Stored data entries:
[Start of Attachment]

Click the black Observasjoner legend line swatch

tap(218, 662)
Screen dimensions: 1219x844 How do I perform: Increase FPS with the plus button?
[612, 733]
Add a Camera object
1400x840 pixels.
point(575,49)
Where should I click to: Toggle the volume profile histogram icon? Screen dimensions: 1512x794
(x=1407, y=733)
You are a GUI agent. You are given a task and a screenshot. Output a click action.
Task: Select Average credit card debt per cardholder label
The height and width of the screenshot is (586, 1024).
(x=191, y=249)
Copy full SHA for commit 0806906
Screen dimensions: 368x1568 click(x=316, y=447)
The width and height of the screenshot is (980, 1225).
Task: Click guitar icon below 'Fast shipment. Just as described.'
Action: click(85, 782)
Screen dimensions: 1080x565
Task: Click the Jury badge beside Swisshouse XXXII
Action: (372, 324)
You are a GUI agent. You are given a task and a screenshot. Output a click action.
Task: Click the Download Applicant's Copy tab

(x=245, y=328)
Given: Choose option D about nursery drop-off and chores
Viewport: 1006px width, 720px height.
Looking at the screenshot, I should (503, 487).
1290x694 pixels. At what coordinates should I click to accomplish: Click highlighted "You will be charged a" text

[End of Attachment]

Output exactly the lines between the one containing "Given: Choose option" and the final line above, both inclusive.

Given: Choose option D about nursery drop-off and chores
Viewport: 1006px width, 720px height.
Looking at the screenshot, I should (503, 487).
1290x694 pixels. At what coordinates should I click to accomplish: Click highlighted "You will be charged a" text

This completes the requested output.